It’s a common postulation that people will follow you based on a title. CEO, President, CFO, COO, CIO, Vice President – these are all titles that, at face value, command respect and obedience. But I would say that the level of someone’s title is not automatically synonymous with leadership. To be sure, effective leadership goes way beyond what comes after the name on a business card – it’s a healthy mix of actions, aptitudes and attitude. You report to, listen to, and execute directions set by your boss or a higher ranking individual, but these actions are not necessarily achieved simply because your boss’ title is the Vice President of Marketing. Rather, you follow the VP of Marketing because you respect and agree with his/her business acumen, experience and character.

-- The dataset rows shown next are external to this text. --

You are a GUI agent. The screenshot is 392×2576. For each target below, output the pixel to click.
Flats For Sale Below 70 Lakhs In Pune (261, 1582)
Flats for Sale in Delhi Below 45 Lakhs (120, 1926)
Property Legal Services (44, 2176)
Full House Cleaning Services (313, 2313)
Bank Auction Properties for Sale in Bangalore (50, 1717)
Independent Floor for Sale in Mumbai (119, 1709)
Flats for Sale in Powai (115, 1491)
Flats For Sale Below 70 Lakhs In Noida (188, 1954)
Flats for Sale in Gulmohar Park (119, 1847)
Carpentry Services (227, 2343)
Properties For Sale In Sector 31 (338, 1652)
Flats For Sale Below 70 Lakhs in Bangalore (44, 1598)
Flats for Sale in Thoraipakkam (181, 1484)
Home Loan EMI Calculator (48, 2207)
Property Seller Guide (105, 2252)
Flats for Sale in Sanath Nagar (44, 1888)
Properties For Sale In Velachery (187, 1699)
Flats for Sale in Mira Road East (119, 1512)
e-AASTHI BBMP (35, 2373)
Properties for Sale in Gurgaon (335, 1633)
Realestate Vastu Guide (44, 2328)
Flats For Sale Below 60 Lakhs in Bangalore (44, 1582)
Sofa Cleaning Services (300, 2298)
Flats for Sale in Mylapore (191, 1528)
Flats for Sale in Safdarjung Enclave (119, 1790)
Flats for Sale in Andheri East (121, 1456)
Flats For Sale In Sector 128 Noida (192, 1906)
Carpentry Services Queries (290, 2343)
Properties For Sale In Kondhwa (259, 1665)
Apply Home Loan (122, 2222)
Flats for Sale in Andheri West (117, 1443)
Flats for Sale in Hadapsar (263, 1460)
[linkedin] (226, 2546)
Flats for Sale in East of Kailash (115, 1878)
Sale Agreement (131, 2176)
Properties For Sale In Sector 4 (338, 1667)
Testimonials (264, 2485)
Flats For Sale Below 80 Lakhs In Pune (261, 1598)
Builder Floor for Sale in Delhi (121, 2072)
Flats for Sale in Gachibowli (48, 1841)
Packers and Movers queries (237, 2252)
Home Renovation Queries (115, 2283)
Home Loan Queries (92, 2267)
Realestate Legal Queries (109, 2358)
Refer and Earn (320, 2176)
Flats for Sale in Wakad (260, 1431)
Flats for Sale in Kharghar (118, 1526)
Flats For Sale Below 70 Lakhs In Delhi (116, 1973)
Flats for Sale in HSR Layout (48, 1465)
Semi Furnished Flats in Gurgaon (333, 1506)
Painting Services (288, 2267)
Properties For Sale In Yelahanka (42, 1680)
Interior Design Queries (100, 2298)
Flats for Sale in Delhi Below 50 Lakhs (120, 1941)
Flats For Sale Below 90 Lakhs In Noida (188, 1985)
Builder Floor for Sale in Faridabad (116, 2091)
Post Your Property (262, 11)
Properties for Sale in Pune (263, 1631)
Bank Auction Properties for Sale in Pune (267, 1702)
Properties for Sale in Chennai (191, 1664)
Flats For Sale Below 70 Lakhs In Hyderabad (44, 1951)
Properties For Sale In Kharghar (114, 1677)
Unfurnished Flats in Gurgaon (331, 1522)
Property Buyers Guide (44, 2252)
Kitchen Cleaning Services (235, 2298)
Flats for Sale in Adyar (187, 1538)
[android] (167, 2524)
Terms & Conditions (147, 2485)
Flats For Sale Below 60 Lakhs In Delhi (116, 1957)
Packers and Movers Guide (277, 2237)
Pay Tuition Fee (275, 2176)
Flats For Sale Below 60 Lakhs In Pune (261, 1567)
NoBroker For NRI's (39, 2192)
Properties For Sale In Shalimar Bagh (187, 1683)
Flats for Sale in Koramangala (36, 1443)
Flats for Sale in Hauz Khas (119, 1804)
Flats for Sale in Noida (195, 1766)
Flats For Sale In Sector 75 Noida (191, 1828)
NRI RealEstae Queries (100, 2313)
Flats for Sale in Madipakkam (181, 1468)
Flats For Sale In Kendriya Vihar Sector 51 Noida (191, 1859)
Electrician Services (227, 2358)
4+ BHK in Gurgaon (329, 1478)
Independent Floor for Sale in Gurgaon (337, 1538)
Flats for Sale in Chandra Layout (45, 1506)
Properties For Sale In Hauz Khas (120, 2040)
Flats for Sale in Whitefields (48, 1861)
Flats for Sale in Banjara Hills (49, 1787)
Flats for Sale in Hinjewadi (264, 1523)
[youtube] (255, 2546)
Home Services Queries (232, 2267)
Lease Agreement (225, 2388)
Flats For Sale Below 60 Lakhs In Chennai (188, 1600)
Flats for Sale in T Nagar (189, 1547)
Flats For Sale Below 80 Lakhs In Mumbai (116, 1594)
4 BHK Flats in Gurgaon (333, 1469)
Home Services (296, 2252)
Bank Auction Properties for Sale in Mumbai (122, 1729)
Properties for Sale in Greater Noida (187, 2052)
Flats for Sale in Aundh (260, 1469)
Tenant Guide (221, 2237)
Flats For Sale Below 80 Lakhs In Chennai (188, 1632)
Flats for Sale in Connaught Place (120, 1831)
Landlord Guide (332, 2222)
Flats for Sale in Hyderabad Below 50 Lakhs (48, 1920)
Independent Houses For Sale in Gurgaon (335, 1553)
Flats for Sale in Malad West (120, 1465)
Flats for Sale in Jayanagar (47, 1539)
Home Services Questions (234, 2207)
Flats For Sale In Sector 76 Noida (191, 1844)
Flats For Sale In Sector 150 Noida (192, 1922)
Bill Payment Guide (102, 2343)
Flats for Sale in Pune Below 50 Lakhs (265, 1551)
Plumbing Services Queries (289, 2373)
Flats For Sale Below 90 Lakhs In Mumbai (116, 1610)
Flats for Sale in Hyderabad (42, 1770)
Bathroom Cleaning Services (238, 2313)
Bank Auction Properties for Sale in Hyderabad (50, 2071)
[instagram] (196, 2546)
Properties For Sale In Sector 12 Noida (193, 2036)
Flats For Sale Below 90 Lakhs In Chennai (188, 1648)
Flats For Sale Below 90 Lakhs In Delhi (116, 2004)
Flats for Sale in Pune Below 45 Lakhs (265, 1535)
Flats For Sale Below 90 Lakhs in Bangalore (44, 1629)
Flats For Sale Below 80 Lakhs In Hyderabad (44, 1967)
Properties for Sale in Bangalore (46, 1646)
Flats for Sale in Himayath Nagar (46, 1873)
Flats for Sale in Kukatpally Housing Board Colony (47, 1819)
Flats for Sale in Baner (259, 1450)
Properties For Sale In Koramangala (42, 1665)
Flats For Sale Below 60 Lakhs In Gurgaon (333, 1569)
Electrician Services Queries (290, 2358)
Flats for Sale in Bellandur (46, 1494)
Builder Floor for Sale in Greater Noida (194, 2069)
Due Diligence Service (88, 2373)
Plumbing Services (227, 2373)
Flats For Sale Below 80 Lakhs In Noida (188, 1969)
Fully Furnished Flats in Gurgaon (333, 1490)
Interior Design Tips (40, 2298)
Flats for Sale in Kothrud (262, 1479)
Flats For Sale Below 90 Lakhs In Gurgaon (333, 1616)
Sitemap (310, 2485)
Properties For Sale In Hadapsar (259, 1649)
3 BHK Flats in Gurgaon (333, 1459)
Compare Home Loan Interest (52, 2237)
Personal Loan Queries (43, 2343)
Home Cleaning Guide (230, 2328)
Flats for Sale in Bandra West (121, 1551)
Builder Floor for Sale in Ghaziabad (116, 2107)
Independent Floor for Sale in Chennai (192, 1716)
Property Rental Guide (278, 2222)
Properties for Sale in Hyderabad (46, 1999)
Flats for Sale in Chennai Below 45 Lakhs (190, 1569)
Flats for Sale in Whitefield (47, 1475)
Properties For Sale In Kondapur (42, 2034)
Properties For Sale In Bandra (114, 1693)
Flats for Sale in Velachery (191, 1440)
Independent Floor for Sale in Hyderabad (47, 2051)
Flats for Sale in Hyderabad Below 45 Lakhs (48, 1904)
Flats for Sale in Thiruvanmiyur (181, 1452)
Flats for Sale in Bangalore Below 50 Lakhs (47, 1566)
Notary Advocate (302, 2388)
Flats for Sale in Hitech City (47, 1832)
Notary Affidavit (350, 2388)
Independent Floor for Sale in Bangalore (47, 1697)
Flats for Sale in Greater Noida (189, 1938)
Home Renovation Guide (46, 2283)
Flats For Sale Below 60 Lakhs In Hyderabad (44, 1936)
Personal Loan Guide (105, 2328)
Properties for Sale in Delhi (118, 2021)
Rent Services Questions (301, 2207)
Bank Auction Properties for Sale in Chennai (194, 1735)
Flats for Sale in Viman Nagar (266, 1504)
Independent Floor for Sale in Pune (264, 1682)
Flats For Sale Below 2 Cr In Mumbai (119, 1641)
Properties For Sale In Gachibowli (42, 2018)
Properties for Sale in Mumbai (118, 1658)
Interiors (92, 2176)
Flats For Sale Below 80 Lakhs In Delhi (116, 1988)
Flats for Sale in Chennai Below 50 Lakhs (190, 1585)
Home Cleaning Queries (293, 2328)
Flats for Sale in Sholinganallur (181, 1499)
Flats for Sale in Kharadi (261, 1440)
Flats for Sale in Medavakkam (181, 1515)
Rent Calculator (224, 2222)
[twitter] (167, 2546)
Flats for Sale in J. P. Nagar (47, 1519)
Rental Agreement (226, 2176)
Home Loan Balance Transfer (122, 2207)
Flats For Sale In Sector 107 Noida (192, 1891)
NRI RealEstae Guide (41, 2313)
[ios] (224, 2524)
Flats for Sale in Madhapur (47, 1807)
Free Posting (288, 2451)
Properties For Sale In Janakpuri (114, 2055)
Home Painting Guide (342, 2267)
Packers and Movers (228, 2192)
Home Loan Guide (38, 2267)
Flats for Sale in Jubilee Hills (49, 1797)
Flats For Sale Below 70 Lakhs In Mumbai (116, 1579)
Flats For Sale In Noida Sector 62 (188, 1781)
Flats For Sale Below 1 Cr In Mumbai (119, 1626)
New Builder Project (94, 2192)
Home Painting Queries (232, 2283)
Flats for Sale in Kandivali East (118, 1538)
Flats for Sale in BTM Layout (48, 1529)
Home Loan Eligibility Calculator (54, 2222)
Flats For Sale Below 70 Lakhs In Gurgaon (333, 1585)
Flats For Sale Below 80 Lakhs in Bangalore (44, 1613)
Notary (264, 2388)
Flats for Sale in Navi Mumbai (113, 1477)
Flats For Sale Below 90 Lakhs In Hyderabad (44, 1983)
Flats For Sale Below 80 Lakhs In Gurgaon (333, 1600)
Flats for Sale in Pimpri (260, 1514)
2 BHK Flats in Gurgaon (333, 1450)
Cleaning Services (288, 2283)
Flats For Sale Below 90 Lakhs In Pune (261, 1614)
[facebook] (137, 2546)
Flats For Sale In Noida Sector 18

In doing some research for this blog, I landed upon a fitting book by Mark Sanborn, You Don’t Need a Title to be a Leader. In it, Mark asserts that “leadership isn’t about having a title. Often, the strongest leaders in an organization, and in life, are those who don’t have official titles.” He argues that a majority of “leadership books and development resources are aimed squarely at leadership with a capital ‘L’ – at those who have or aspire to achieve a title or official position within an organizational hierarchy,” but he believes that “anyone who wishes to shape their own lives and positively influence the lives of others is a leader.” He believes that “people who lead – whether or not they have a title – strive to make things better for those around them” by increasing ROI – Relationships, Outcomes and Improvements. Sanborn maintains that leaders can achieve ROI through six principle-based skills that must be mastered: self-mastery, focus, power with people, persuasive communication, execution and giving. Sincere leadership then is characterized less by one’s title than by one’s principle-based skillset.
In summary, I do think people will more wholeheartedly and more fully follow those who have leadership qualities, regardless of the coinciding title. In terms of how I see leadership at Goodwill, Peter Drucker captures it perfectly in his book, The Effective Executive: “the man who focuses on contribution and who takes responsibility for results, no matter how junior, is in the most literal sense of the phrase, ‘top management.’ He holds himself accountable for the performance of the whole.”